Friday, October 31, 2014

Using the BBC to teach Ancient Egypt

A website that almost always come through with great materials is the BBC.  The network features interactive and informative games that captivate students' interests.

The two most recent that I have used are games that allow students to build a pyramid and mummify someone. I have students work on this games as a class to build team work and ensure that everyone is understanding the material and on task.

After these two games, my students will never forget that one shouldn't build a pyramid too close to a river (flooding) and that ancient Egyptian embalmers removed the brain from the.....

I don't want to spoil it for you.
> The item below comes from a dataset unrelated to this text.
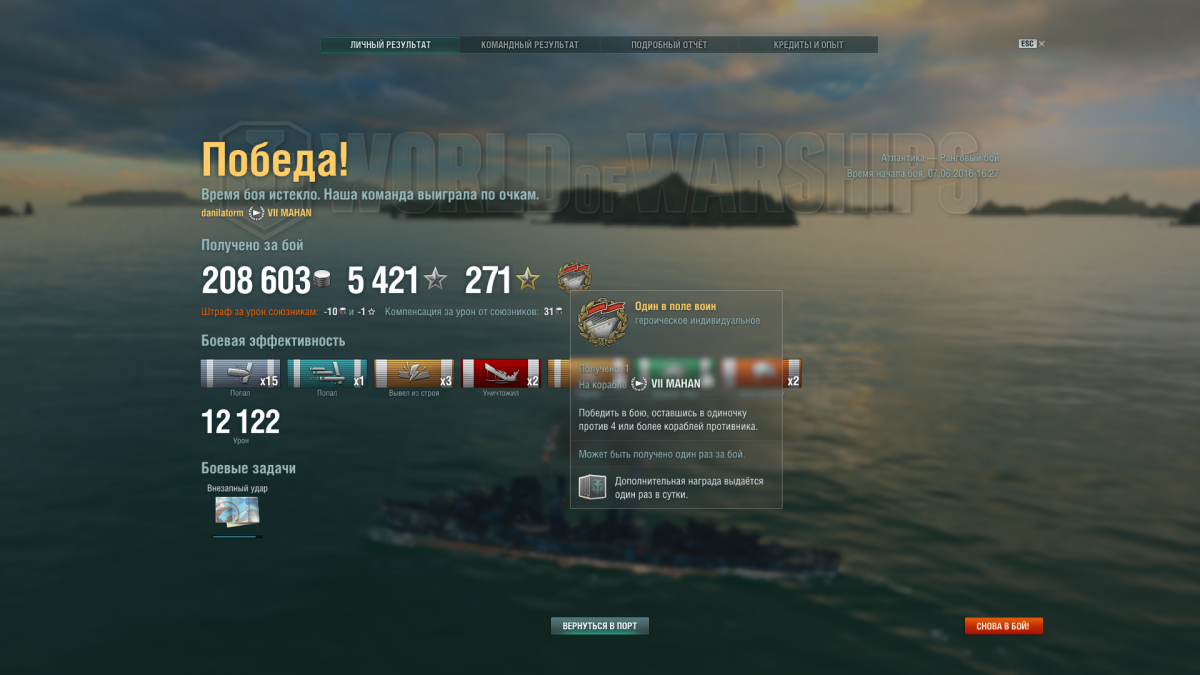
Task: Click the orange ribbon marked x2
Action: [x=792, y=374]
Play the game!

Facing History Every Day

One of the most worthwhile professional development experiences of my teaching career was the Facing History and Ourselves week long seminar. I attended it 13 years ago in Chicago and still use their teaching resources today.

Recently, I met the spouse of a colleague who told me that his grandmother had survived the Armenian Genocide. I peppered him with questions, but he admitted he didn't know much about it. So, I emailed him the PDF of their materials and he was very grateful. Finally, he could know the history behind his grandmother's sorrows.

Painless Grammar

When I emailed a colleague in Chicago about the challenges of teaching students grammar, he told me to check out a site called He hadn't used it himself, but had heard many endorsements.
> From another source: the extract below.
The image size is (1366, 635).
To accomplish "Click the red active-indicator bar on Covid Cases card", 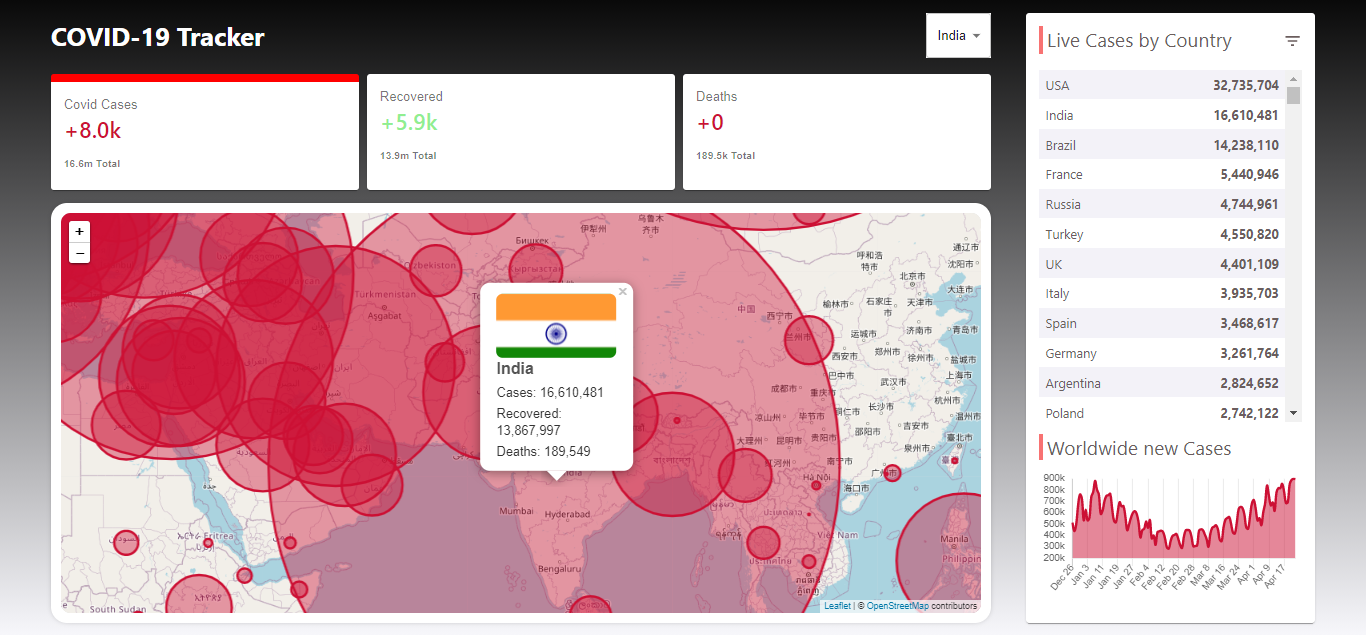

I have been a faithful user of the site for about a year now. While perhaps students will never develop a love of grammar, the staff of Noredink has found a way to make it painless and even fun. Also, their instructional materials are clear and concise.

How do they do it?

Students answer a series of questions about their friends, hobbies, favorite music and t.v. shows. Then the site uses that information to create sentences. Students practice and then are assessed using sentences that say things like: "Homer Simpson love to eat cake, apples, and doughnuts."

It's brilliant.

However, like with all websites, the role of the instructor is critical. First I introduce a concept, then students practice it on the web site, and lastly their assessment is also through Noredink.

I highly recommend giving it a shot. The level that I use is free.  

Twitter in the Classroom

Twitter, Facebook, Google Plus. The options for engaging students through social media can be overwhelming. The tool that I have found allows for the most appropriate exchange and provides for the best educational opportunities is Twitter.
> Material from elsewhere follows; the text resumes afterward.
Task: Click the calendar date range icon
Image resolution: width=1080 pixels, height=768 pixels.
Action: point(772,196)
As a Twitter user, I include my feed on my Moodle Page. Students, parents, and colleagues from around the world can follow me. I can also follow them. This exchange of ideas allows for robust learning in and out of the classroom.

My most recent Twitter success was during a simulation of negotiations between Iran and the G5+1 over the Iranian nuclear program. A colleague forward me an email from the Choices Program at Brown University. The Choices Program was hosting a lecturer on the Iranian Nuclear Program and opening up questions via Twitter for the professor. My students tweeted (through their personal accounts or via mine) their questions and the professor responded. They loved that their ideas and questions were being taken seriously and heard on an international forum.

Another use of a Twitter-like-program is called Today's Meet. In a closed chat room, it provides a closed forum for students to Tweet. Both my colleague and I used it during our different sections of Middle East History during the Iran Nuclear Negotiations. One person per group was assigned the role of Tweeter. They would Tweet their sides' main points throughout the negotiations. If a student Tweeted something factually incorrect, I could Tweet a correction. During a simulation such as a negotiation, it can be hard for students to take notes. This provided them with a record of the conversation. The students received the Tweets at the end of the negotiations so that they could study them for their test.

Please feel free to contact me if you have questions about using social media tools in the classroom.

Publishing Student Work

As I presented at a recent faculty meeting, writing drafts and editing papers is a crucial part of the writing process. However, not all students are motivated to complete the process thoroughly. I have found a shift in students' attitudes towards drafts after publishing their work through the use of Blogger.  Having their work published for their peers, parents, teachers, and loved ones to see motivates them to display their best writing or project submission. In addition, it creates a community of learners. Students will find mistakes on their peers' page and let them know. The classroom becomes a team environment where everyone is there to help everyone else look their best.